(openPR) Am 25. Juni 2011 findet der Infotag der Logopädieschule Hannover, einer von 68 privaten Schulen für Logopädie in der Bundesrepublik, statt. In der Zeit von 10.00 bis 13.00 Uhr stehen die Schüler und Lehrkräfte bereit, um über Ausbildung und Zukunftsperspektiven eines staatlich anerkannten Logopäden oder einer staatlich anerkannten Logopädin zu informieren. Für Kurzentschlossene besteht die Möglichkeit noch in 2011 eine Ausbildung zum staatlich anerkannten Logopäden zu beginnen. Neben Informationen über die Finanzierung der Ausbildung, den Unterrichtsablauf und den Wohnmöglichkeiten, stehen die Therapie- und Klassenräume sowie die modernen Fachräume für Besichtigungen zur Verfügung.
Die Ausbildung für Logopädie basiert auf einem einheitlichen Bundesgesetz und dauert drei Jahre. Sie teilt sich in einen theoretischen und einen praktischen Teil auf. 1.740 Unterrichtsstunden werden mit 2.100 Stunden praktischer Ausbildung ergänzt. Die Sprecherziehung während der Ausbildung wird in Kleingruppen mit bis zu vier Schülern trainiert, während die Stimmbildung im Einzel-Gesangsunterricht ausgebildet wird. Ab dem zweiten Semester führen die Schüler eigene Therapien durch. Sie werden dabei in den schuleigenen Therapieräumen von einem erfahrenen Logopäden der Logopädieschule Hannover unterstützt und begleitet. Die langjährige Berufserfahrung der Lehrkräfte, von denen viele einen Bachelor-Abschluss oder einen Masterabschluss besitzen, ist ein Garant für eine fundierte Ausbildung.

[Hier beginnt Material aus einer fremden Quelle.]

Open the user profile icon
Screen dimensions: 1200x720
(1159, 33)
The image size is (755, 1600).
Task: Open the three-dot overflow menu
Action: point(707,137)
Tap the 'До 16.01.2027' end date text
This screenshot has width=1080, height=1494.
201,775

Außerschulische Praktika, die zum Beispiel in Ergotherapie-Praxen oder Kliniken absolviert werden, helfen, das erworbene Wissen in der Praxis zu vertiefen. Zusätzlich besteht die Möglichkeit einer weiteren Qualifikation durch ein einjähriges Bachelor-Studium und noch ein aufbauendes Master-Studium an der HAWK. Weitere Qualifizierungsmöglichkeiten sind die von der Logopädieschule Hannover angebotenen Fortbildungslehrgänge für Logopäden. Spätere Beschäftigungsmöglichkeiten sind, neben einer eigenen Praxis für Logopädie oder einem Einsatz in Kliniken und Rehabilitationseinrichtungen, auch in Schulen für Logopädie zu finden.